→ **EXERCISE DATA**
════

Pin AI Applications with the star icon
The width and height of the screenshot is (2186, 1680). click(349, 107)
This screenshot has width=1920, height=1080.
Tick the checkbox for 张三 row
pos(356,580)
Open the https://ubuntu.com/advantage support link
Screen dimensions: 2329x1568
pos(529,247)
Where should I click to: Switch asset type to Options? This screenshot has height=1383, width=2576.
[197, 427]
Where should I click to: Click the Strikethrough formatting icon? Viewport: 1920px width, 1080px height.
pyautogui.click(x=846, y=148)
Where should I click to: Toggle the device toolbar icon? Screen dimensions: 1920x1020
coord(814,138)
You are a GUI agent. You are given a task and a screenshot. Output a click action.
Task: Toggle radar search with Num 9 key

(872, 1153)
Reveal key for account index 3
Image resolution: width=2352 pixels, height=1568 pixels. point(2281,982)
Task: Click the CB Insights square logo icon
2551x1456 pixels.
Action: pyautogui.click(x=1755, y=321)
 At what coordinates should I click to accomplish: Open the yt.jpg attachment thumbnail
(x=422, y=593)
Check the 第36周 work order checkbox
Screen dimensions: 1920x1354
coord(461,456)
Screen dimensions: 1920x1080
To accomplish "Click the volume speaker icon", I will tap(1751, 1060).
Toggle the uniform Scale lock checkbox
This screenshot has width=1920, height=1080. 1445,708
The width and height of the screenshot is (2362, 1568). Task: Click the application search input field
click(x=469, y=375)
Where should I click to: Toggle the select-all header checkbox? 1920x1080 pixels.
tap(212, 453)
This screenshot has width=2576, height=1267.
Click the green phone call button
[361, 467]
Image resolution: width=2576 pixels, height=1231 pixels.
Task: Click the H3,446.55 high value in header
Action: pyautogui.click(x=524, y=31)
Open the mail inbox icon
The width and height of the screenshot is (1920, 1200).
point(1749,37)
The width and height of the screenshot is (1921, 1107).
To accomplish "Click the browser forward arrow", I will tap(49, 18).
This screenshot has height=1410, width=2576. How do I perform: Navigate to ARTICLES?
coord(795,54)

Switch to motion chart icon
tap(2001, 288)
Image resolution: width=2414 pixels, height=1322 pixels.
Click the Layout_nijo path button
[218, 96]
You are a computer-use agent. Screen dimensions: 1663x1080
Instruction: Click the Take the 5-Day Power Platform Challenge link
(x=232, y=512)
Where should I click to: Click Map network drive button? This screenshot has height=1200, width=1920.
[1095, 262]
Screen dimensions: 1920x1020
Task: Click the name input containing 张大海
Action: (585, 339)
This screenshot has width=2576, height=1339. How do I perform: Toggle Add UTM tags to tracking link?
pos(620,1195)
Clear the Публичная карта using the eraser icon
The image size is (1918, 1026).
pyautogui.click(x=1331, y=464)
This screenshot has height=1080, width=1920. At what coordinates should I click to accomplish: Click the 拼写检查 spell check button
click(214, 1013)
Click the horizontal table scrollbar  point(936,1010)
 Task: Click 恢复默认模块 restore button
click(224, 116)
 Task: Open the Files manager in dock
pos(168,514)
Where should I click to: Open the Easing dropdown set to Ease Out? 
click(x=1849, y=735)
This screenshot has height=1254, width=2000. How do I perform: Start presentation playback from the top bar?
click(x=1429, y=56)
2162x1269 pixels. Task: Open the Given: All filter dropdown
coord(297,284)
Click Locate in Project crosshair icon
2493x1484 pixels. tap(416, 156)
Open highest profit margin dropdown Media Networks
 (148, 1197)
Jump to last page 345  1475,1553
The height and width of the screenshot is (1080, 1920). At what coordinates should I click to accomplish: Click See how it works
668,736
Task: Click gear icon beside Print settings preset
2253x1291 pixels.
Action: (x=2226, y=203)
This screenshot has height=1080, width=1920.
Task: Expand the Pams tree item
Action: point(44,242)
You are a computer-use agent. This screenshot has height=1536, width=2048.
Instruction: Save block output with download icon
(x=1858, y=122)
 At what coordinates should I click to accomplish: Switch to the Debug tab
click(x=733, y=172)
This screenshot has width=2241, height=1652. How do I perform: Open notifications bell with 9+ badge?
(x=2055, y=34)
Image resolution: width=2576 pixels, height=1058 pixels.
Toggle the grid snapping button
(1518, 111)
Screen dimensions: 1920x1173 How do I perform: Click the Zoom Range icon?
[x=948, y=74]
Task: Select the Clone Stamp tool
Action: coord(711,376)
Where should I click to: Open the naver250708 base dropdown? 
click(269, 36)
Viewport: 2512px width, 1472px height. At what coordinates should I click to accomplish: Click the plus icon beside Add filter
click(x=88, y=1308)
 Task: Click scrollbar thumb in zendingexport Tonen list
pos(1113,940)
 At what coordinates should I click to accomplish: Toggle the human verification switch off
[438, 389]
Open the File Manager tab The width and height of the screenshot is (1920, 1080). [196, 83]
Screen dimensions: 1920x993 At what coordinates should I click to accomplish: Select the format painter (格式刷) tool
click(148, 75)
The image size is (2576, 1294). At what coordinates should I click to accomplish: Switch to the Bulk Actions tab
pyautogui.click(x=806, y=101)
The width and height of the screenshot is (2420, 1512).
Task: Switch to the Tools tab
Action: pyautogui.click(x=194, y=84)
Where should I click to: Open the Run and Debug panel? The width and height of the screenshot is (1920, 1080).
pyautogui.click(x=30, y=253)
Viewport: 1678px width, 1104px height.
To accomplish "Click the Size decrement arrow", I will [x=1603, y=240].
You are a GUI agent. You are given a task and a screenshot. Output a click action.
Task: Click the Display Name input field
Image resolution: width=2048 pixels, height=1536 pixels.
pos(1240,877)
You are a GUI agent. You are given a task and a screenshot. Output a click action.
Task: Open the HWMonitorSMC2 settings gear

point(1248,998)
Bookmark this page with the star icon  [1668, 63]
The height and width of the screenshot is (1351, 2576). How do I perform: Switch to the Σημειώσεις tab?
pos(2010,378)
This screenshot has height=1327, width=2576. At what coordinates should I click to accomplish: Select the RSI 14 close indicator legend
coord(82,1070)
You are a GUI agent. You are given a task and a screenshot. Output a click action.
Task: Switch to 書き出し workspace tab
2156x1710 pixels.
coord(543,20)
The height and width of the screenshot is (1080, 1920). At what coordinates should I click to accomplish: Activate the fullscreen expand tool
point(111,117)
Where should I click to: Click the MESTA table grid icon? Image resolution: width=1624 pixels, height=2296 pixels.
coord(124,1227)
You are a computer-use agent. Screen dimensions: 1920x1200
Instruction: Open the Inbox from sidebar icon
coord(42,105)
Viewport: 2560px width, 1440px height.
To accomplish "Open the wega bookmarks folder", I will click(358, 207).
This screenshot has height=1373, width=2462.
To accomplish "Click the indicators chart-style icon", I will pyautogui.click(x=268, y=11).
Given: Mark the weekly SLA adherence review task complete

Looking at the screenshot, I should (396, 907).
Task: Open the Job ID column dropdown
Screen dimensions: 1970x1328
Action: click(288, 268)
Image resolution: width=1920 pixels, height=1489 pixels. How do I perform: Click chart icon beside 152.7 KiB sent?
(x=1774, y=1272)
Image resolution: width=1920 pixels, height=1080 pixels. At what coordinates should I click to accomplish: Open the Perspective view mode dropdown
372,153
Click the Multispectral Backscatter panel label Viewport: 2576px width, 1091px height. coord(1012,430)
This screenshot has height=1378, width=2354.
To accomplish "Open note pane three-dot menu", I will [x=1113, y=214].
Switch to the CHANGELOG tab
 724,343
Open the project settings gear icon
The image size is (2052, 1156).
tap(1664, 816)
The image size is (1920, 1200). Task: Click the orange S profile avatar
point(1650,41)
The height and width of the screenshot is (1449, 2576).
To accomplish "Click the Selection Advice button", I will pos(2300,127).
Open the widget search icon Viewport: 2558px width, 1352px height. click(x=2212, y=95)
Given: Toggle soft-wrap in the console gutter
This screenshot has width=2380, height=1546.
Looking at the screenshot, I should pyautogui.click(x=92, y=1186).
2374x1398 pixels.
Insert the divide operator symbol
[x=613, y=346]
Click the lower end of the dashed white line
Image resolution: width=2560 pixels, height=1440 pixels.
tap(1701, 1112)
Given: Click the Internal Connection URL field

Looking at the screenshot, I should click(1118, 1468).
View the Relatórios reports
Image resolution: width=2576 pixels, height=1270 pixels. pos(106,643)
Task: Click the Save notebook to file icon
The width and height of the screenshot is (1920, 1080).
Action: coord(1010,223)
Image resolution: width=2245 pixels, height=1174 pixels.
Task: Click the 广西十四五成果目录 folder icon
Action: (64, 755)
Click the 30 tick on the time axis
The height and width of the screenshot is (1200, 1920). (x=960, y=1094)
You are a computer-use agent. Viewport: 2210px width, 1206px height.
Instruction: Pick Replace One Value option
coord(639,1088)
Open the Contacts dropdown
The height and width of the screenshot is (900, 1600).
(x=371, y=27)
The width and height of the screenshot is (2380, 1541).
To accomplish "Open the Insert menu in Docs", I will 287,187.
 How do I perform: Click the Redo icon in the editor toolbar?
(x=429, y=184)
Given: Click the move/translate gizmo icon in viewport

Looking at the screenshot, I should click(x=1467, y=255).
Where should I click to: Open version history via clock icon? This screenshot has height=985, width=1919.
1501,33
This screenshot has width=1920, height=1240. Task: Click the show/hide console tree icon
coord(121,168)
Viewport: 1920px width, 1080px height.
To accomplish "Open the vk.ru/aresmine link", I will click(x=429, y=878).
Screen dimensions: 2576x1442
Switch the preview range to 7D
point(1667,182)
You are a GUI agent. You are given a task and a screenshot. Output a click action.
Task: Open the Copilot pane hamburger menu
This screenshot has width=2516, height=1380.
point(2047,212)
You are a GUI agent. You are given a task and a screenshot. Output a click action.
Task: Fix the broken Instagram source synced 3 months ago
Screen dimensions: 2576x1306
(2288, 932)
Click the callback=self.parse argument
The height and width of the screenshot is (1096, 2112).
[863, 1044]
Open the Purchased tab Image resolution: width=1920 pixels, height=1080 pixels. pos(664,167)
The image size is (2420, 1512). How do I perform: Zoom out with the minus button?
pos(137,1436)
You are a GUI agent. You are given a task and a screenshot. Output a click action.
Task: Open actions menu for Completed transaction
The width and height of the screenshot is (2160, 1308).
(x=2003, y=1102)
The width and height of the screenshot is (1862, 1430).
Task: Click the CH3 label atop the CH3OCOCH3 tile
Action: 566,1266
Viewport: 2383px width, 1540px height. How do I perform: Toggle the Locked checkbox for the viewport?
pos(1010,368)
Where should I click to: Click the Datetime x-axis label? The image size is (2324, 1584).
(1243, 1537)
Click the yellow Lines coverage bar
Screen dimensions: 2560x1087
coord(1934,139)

════

→ **WHAT YOU WILL DO**
Scan the records above for the word "page" and return every line where it occurs.

→ **WORKED SOLUTION**
Jump to last page 345  1475,1553
Bookmark this page with the star icon  [1668, 63]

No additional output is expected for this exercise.